Ilhan Omar’s victory Aug. 14 in the DFL primary for Congress is a cause for celebration. Her triumph is especially gratifying for those in Minnesota and beyond who value opportunity and democratic inclusion.
Omar is well-positioned to become the first Somali-American and female Muslim member of the U.S. House. Moreover, she may enter the House with another Muslim woman, Rashida Tlaib, who won a Democratic primary in Michigan.
Omar’s political rise from state representative to congressional candidate implores us to consider how she achieved so much political success — against the backdrop of rising hostile and hate-filled rhetoric aimed at both Somalis and Muslim Americans — in a few short years.

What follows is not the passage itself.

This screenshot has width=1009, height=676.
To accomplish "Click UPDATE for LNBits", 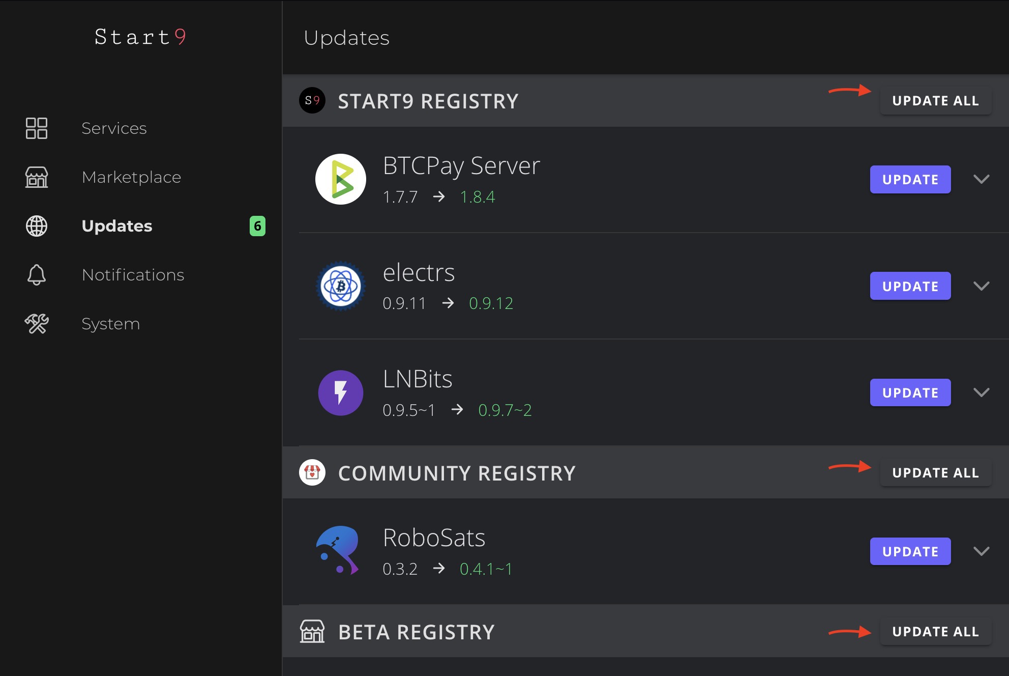I will coord(910,392).
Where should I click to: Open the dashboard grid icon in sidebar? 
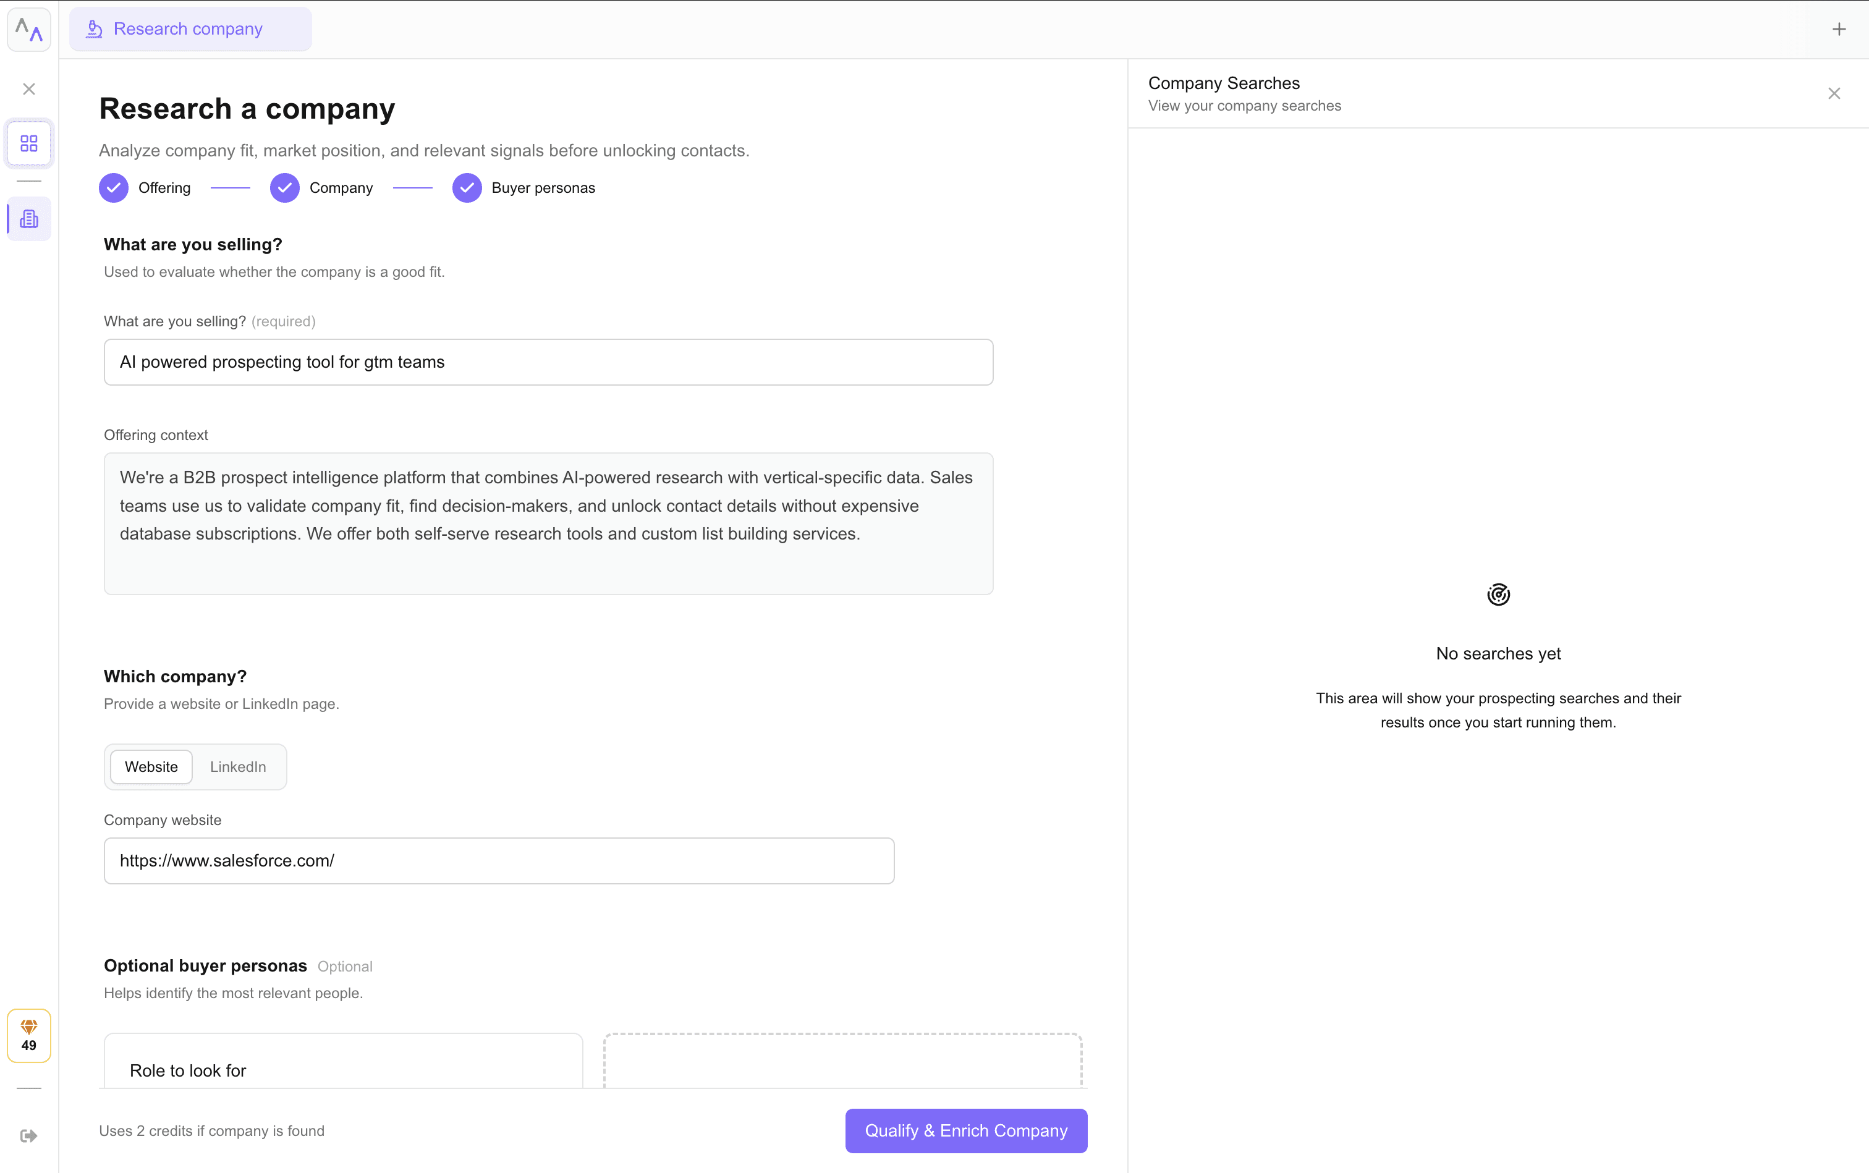pyautogui.click(x=29, y=143)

In 2016 Omar was elected to the Minnesota Legislature, becoming the first Somali-American elected to a state house. She was an against-the-odds candidate, because Somali-Americans are often viewed with suspicion even in the communities they call home. Her election provided the media with a positive story about new Americans thriving in our democracy.
Omar’s success is a sharp contrast to the negativity espoused by America’s current president. During a 2016 campaign stop, then-candidate Donald Trump failed to acknowledge the progress being made in the Twin Cities to incorporate Somali refugees into the fabric of the larger community. Rather, out of ignorance or political expediency, he reiterated many misperceptions about such refugees, stating, “Here in Minnesota you have seen firsthand the problems caused with faulty refugee vetting, with large numbers of Somali refugees coming into your state, without your knowledge, without your support or approval.”

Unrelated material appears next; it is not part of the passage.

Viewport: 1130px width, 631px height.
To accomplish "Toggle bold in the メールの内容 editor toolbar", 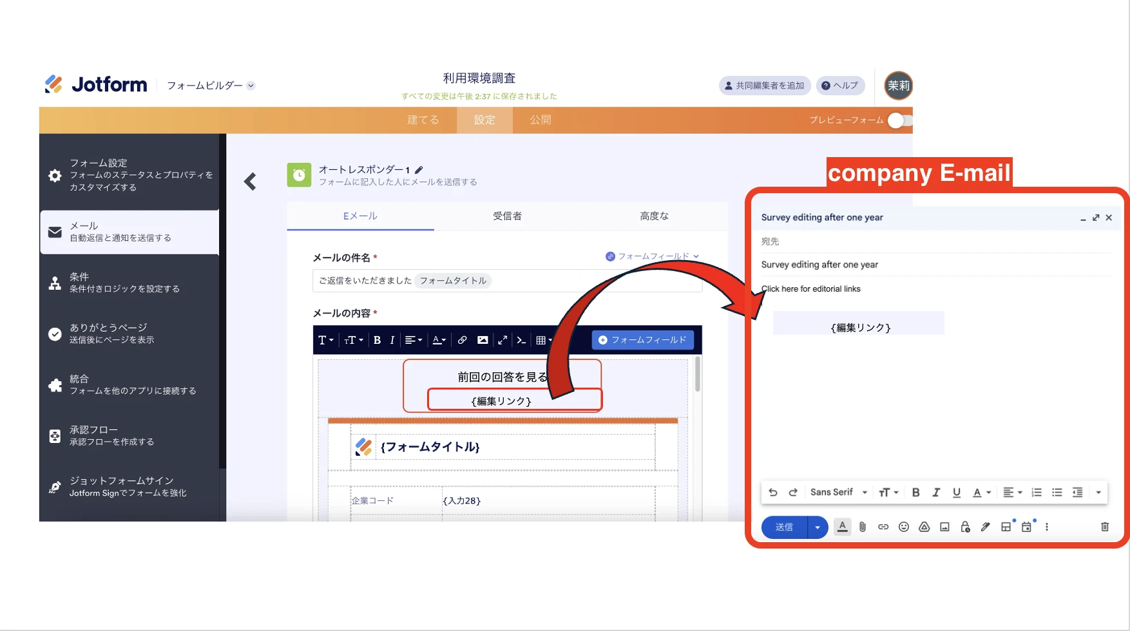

Trump went on to falsely state that “everybody’s reading about the disaster taking place in Minnesota.”
During Omar’s 2017 appearance on “The Daily Show,” she told host Trevor Noah, “I am America’s hope and the president’s nightmare.”
The hope that Omar mentions was apparent when I was conducting fieldwork in the Twin Cities in 2014 for my book “Somalis in the Twin Cities and Columbus.” At the time, Omar was a City Council staffer, already a well-known presence in the community and a source of inspiration to young Somali men and women.

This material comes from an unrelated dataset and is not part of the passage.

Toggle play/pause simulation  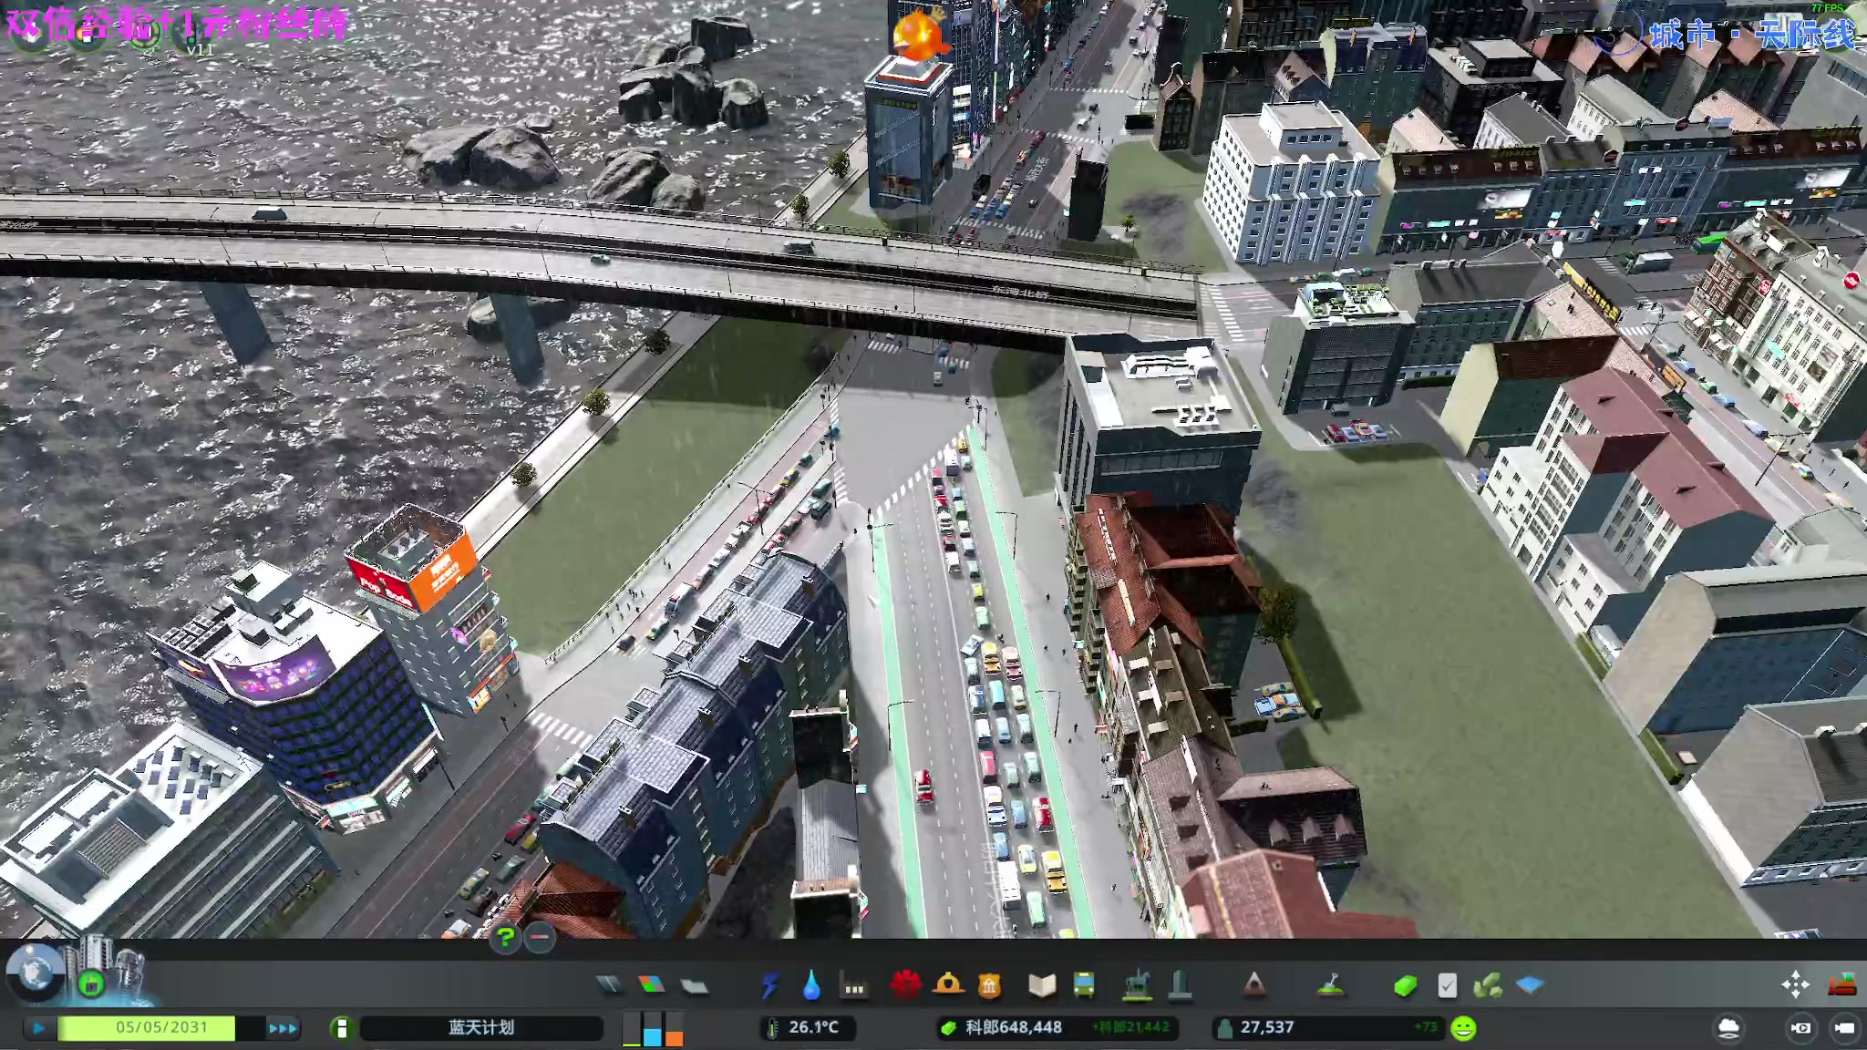click(38, 1028)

During one interview with a group of Somali youth leaders, one woman told me: “She fights for what she believes in and has a public presence. We admire her willingness to stand up for the things she believes are right. She’s smart and knows how the system works. … She’s our mentor.”
This aligns with the theory that when young people have role models in public life they’re more likely to feel included and consider careers in public service, I suspect many young Somalis/Muslims were inspired by her historic first.
Omar’s victory is not the only Somali-American political success story in Minnesota. There are now several Somali-Americans in elective office. Others have run unsuccessfully. With so few women or people of color running for office proportionally in the United States, this trend is promising.
The success in Minnesota is also the result of innovative initiatives by political, business and charitable leaders in the state to expand opportunities and incorporation of Somali refugees and other recent immigrants. Outreach efforts have led to employment of Somalis in state and local government agencies and police departments. A growing number of Somali-Americans hold positions of leadership in labor unions.
Indeed, the Twin Cities are often viewed as a model for innovation by policymakers from regions around the world struggling to incorporate refugees into their communities. The combination of so many Somali-Americans’ desire to serve the public and the receptiveness of various community leaders has created opportunities for a group often vilified and condemned by white nationalists and their panderers.
We should all be proud of Ilhan Omar and the other Somali-American Minnesotans who have chosen public service in order to strengthen their communities. Political and economic leaders in other states should take a close look at how Minnesota has opened doors for new Americans eager to be part of our democracy.
Stefanie Chambers is professor of political science and chair at Trinity College in Hartford, Conn., and author of “Somalis in the Twin Cities and Columbus: Immigrant Incorporation in New Destinations,” published by Temple University Press. She is producing the documentary “Dreaming in Somali: New Americans in the Twin Cities.”